Un tel abonnement offrirait une masse critique qui modifierait substantiellement les conditions économiques des revues en plus de leur offrir une formidable vitrine. Sauf erreur, actuellement, aucune revue québécoise ne bénéficie du soutien de toutes les bibliothèques publiques. L’abonnement reste assez aléatoire – sinon même marginal – alors que les bibliothèques devraient avoir pour mission de rendre visible et accessible la production nationale. Ce n’est pas une affaire de chauvinisme, mais bien de transmission culturelle, de construction de la culture nationale. Pour élargir les publics, il faut mettre les institutions à contribution. C’est aussi une question de cohérence dans l’utilisation des fonds publics : subventionner des revues sans prendre les moyens de les rendre accessibles n’est pas la meilleure manière de gérer les fonds. Sur le plan strictement culturel, cela tient de l’automutilation, condamner les revues à des tirages confidentiels, c’est renoncer à tirer tout le profit du dynamisme créatif, c’est se condamner à vivre en état de sous-oxygénation permanente. Personne n’a les moyens d’un tel gaspillage.

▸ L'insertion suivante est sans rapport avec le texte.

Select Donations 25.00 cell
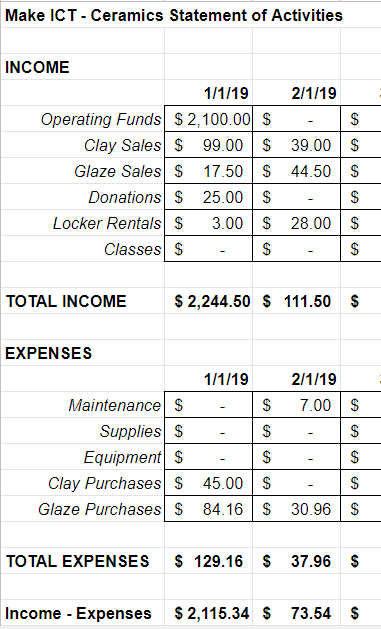Viewport: 381px width, 629px height. pyautogui.click(x=209, y=197)
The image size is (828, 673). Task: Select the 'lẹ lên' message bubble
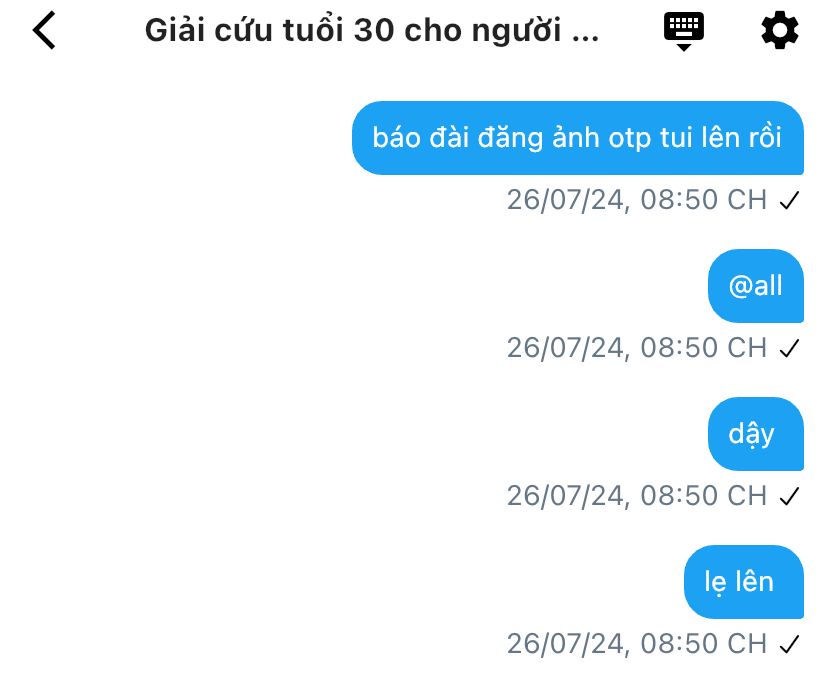point(744,582)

Le ministère des Relations internationales, de la Francophonie et du Commerce extérieur pourrait également participer en abonnant l’ensemble des délégations du Québec au catalogue complet des périodiques de la SODEP. Le rayonnement culturel en serait enrichi. Il est inexplicable que le travail des revues reste cantonné dans les limites de la province ou à la merci des hasards et des complicités informelles des réseaux dans lesquels elles s’insèrent. Le ministre Pierre Duchesne pourrait aussi contribuer à ce plan en offrant à tous les centres d’études québécoises membres de l’Association internationale des études québécoises le même ensemble d’abonnements. Les revues fournissent un panorama extraordinaire de la vitalité intellectuelle du Québec, elles offrent une perspective remarquable sur tous les domaines de la culture québécoise dont elles permettent de suivre en temps réel, pour ainsi dire, le bouillonnement.
Présence institutionnelle forte et rayonnement externe sont intimement liés. Le Québec doit cesser de considérer le travail d’exploration culturelle de ses revues comme une affaire domestique livrée aux seules forces de leurs artisans.